Page
+++

Location
- 1615 W. San Marcos Blvd San Marcos, California, 92078 United States 33°07′50″N 117°12′23″W﻿ / ﻿33.13056°N 117.20639°W

Information
- Type: Public
- Motto: "Blue Is Back!"
- Established: 1961
- School district: San Marcos Unified School District
- Principal: Christina Wilde
- Teaching staff: 118.61 (FTE)
- Grades: 9-12
- Enrollment: 3,201 (2023-2024)
- Student to teacher ratio: 26.99
- Campus: Suburban
- Colors: Navy, Columbia blue, Silver
- Mascot: Knight

= San Marcos High School (San Marcos, California) =

San Marcos High School is a high school in the North County city of San Marcos, California. San Marcos High School is a member of the San Marcos Unified School District and serves students from San Marcos, Vista, and Carlsbad. Out of the 4 high schools in the district, it is the largest by student enrollment, at more than 3,000 in 2021. San Marcos High School also has a joint program with nearby La Costa Canyon High School to serve students in the area.

==Academics==
San Marcos High School had a graduation rate of 99% for the Class of 2020. The Academic Performance Index was an annual measure of the academic performance
and progress of schools in California. API scores ranged from 200-1,000, with a statewide target
of 800. San Marcos High School’s last API score was 857.

===Air Force JROTC===
San Marcos JROTC is a program run by retired Air Force Lieutenant Colonel Michael Samuel. Founded in 2009, the program was created with the intention to promote values of integrity, service, and excellence among students. Cadets enrolled would experience a multisubject program involving aerospace science, physical training, United States Air Force history, military drills, military dress and appearance, and general life skills over the course of the year.

+++

Stored rows
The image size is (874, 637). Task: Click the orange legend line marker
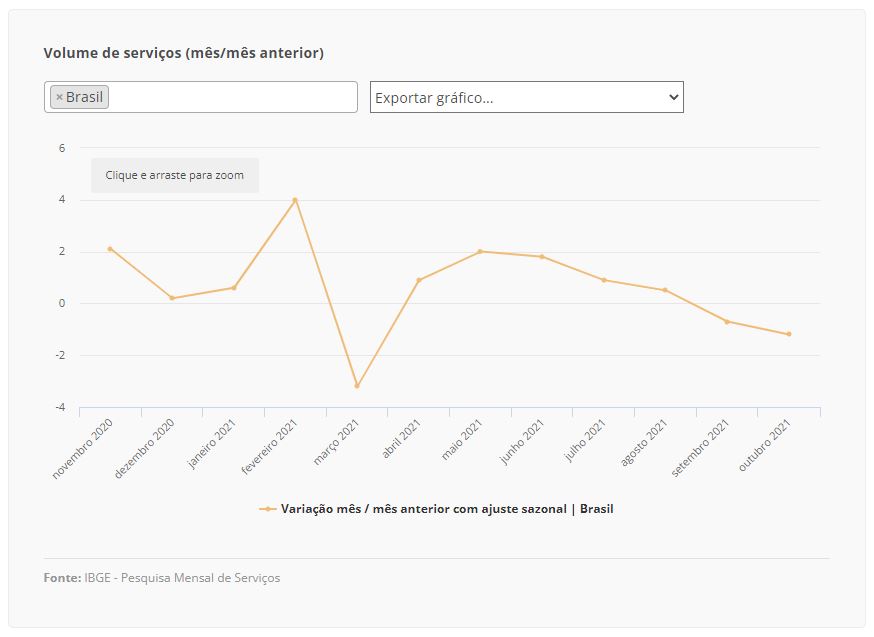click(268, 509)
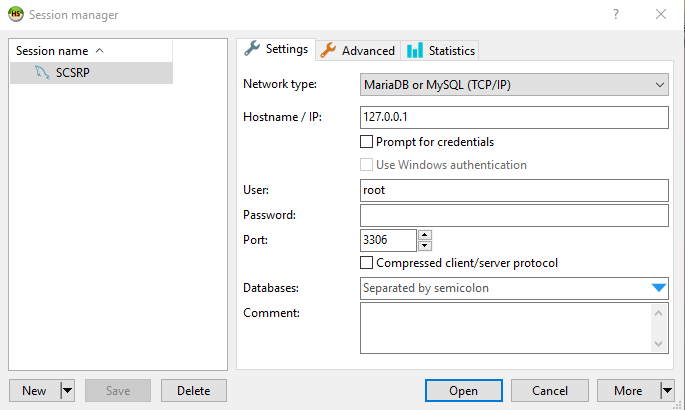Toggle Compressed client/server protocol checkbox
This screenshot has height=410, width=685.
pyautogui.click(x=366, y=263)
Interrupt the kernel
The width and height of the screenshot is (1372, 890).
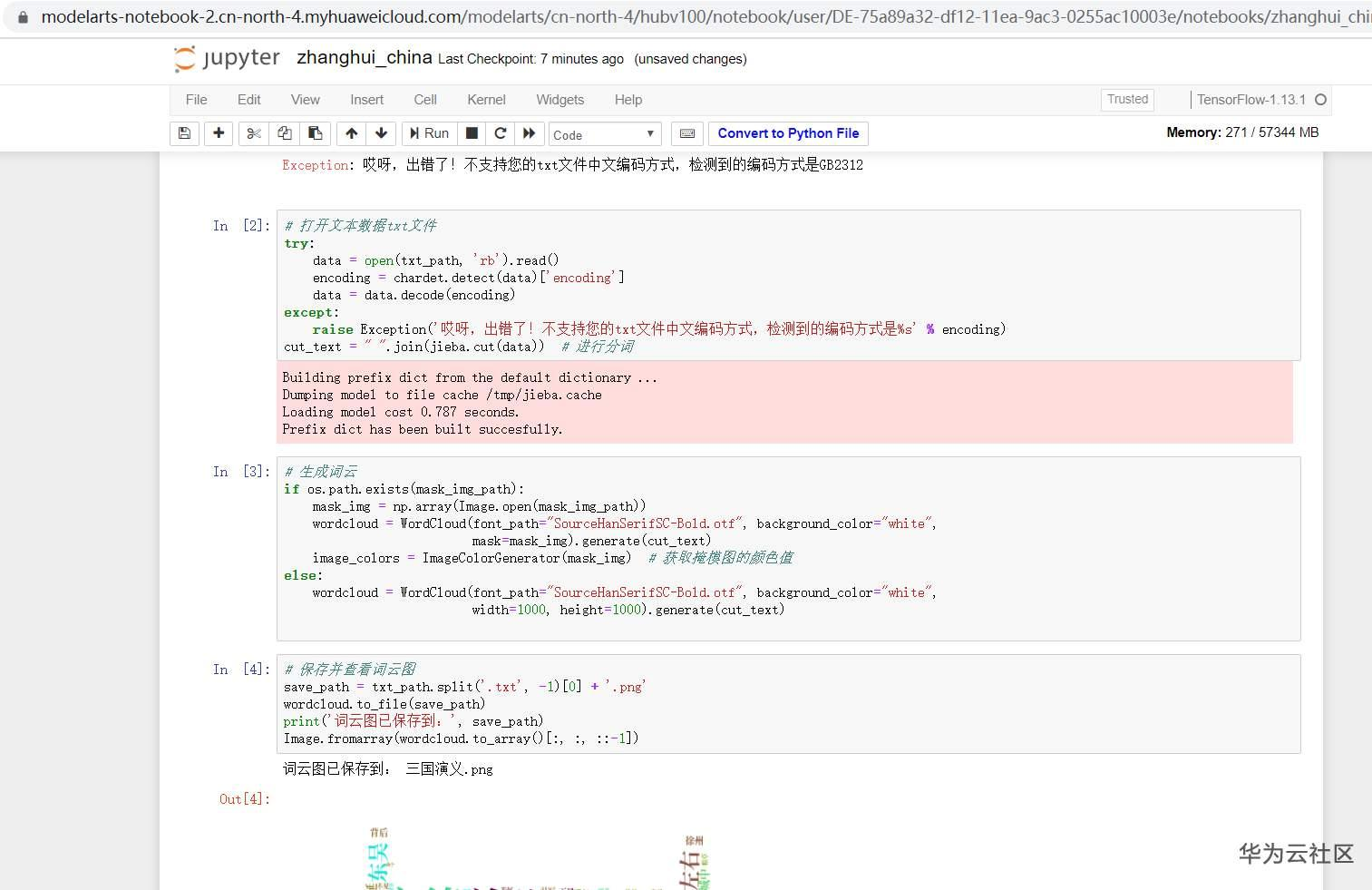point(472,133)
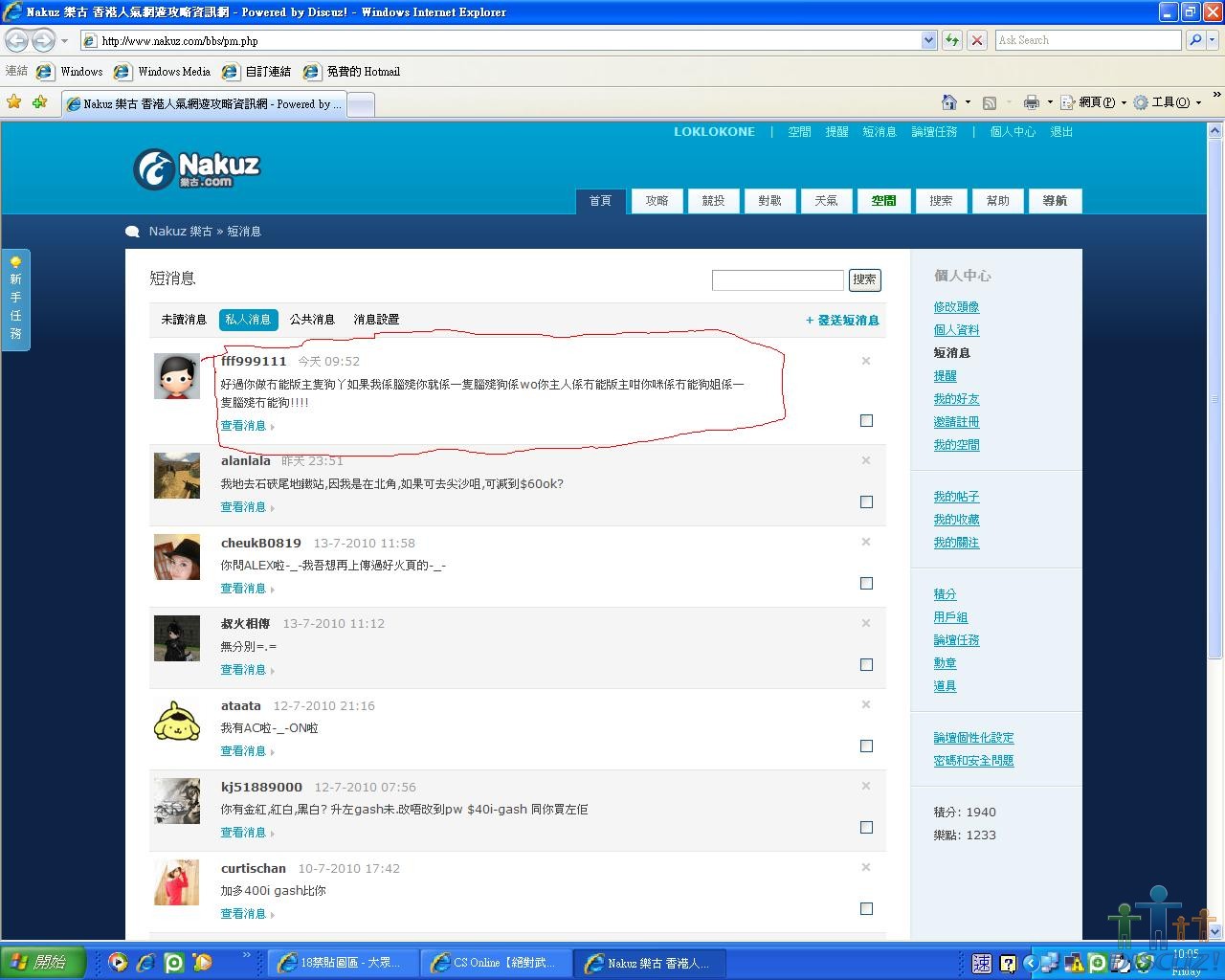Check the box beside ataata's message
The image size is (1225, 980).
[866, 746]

+++

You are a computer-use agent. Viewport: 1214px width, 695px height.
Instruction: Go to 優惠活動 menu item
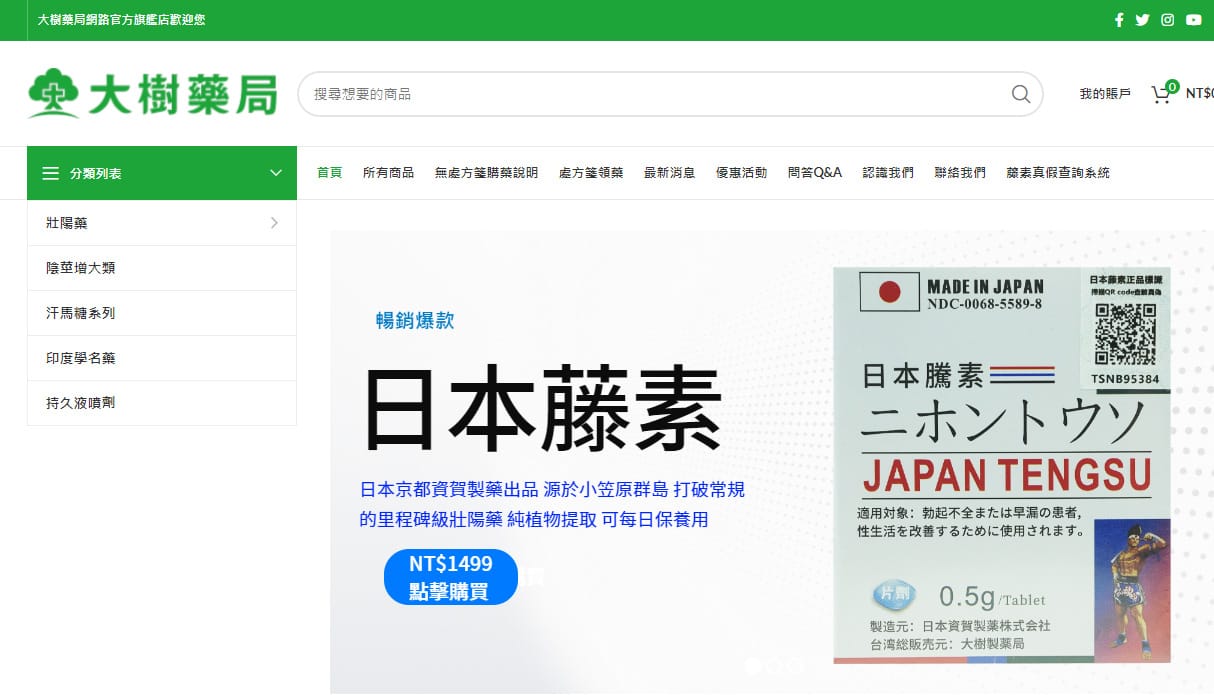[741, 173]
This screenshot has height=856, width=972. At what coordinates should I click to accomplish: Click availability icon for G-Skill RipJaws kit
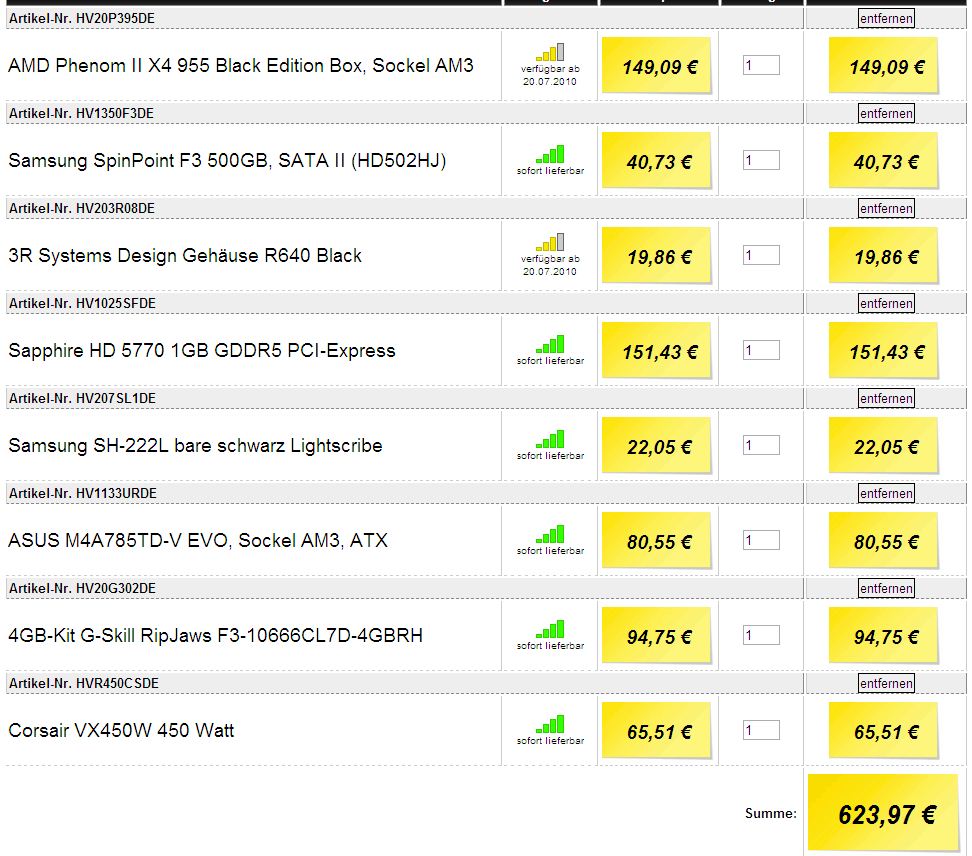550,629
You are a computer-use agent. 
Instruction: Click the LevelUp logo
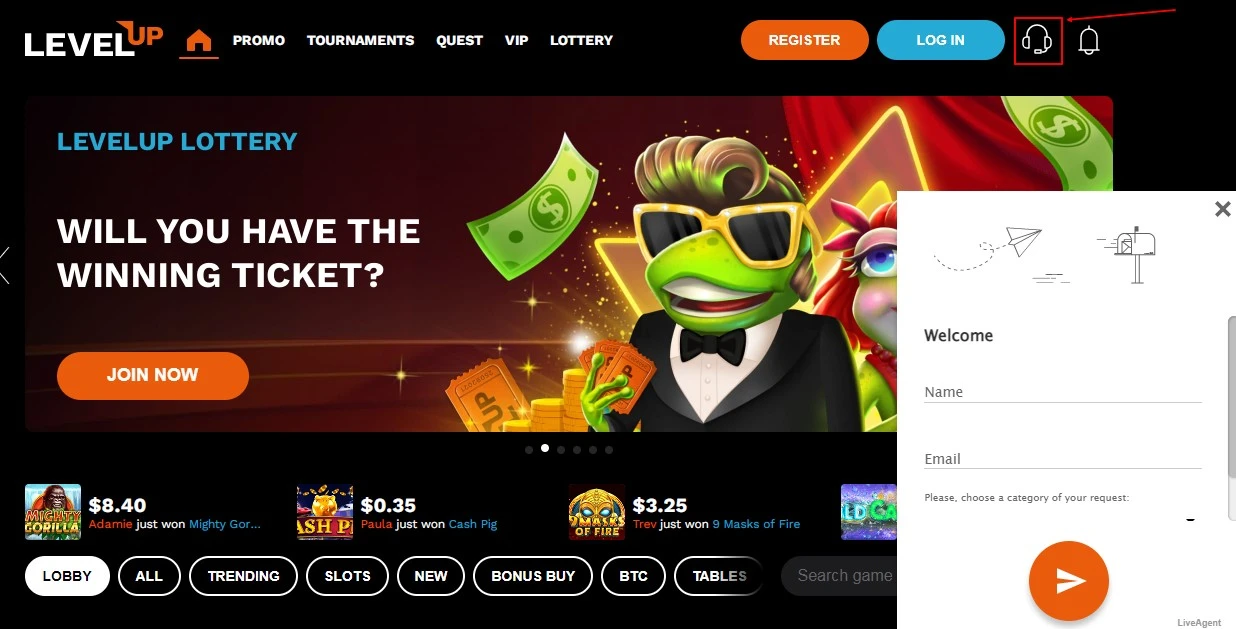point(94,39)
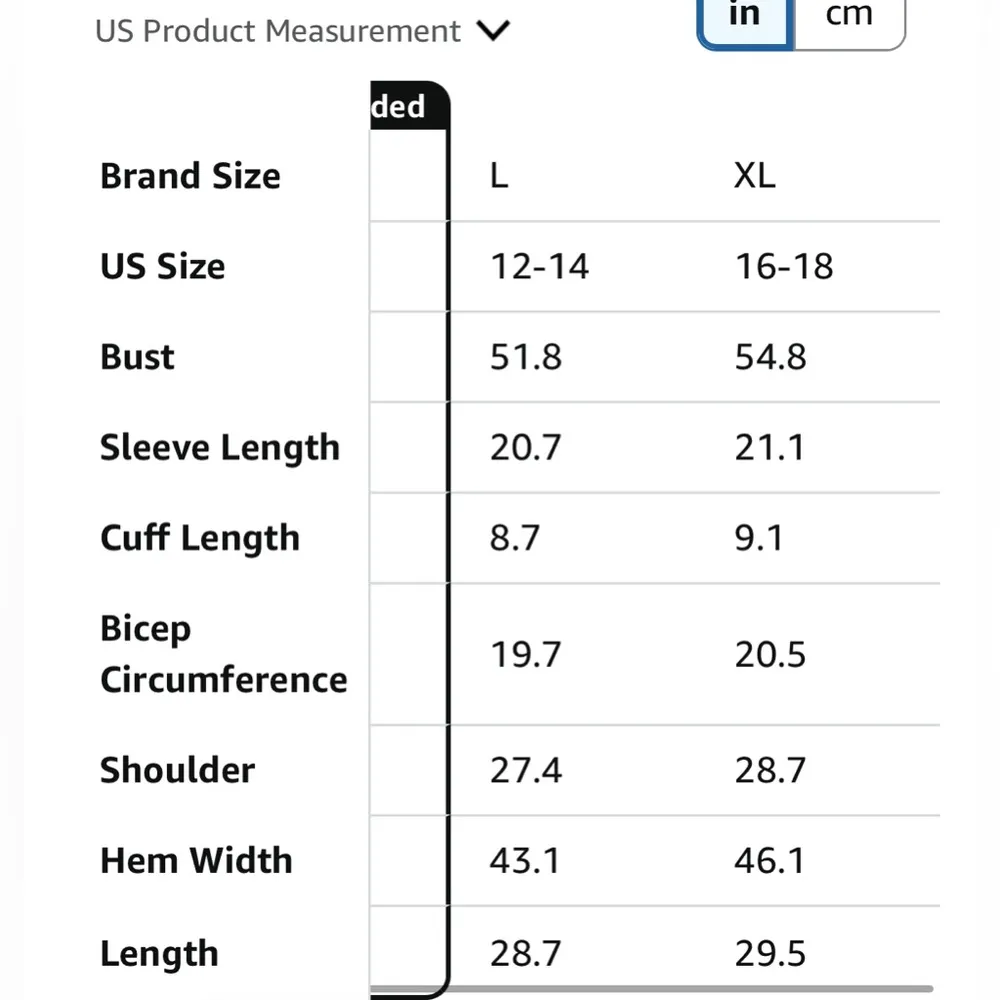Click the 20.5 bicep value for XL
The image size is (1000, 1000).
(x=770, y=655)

+++

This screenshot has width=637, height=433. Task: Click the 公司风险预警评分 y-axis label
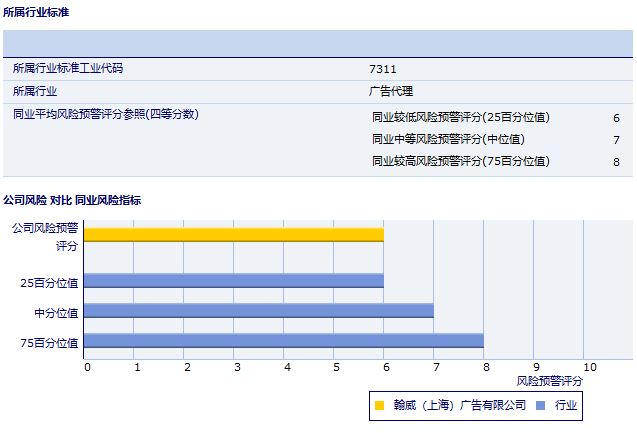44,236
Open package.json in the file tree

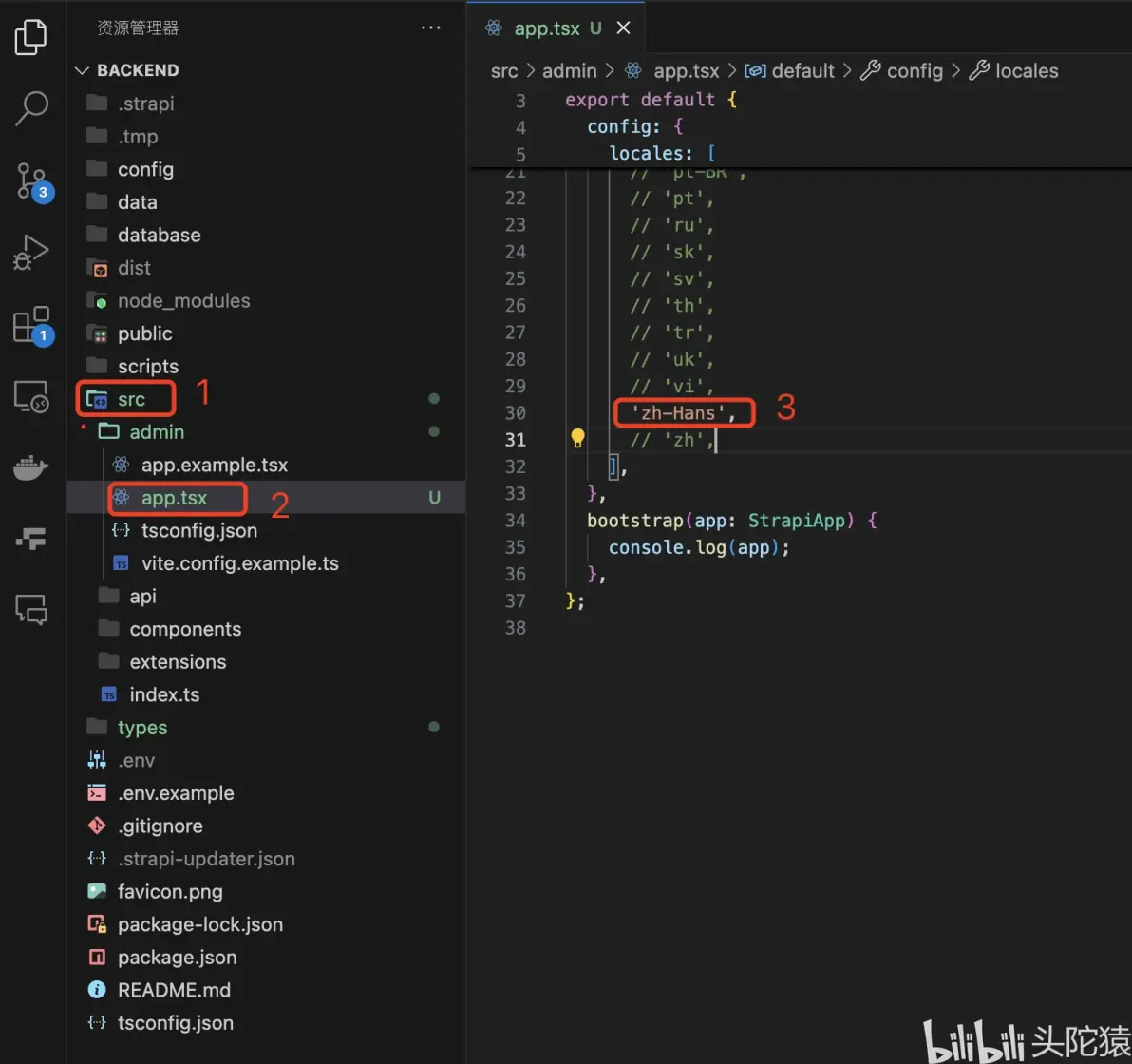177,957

+++

Exercises
[A] Print the San Marcos High School text between "- Established: 1961" and "in the area.", inclusive.
[B] In the San Marcos High School text, what was the school's last API score?

Results of the tasks
[A]
- Established: 1961
- School district: San Marcos Unified School District
- Principal: Christina Wilde
- Teaching staff: 118.61 (FTE)
- Grades: 9-12
- Enrollment: 3,201 (2023-2024)
- Student to teacher ratio: 26.99
- Campus: Suburban
- Colors: Navy, Columbia blue, Silver
- Mascot: Knight

= San Marcos High School (San Marcos, California) =

San Marcos High School is a high school in the North County city of San Marcos, California. San Marcos High School is a member of the San Marcos Unified School District and serves students from San Marcos, Vista, and Carlsbad. Out of the 4 high schools in the district, it is the largest by student enrollment, at more than 3,000 in 2021. San Marcos High School also has a joint program with nearby La Costa Canyon High School to serve students in the area.

[B] 857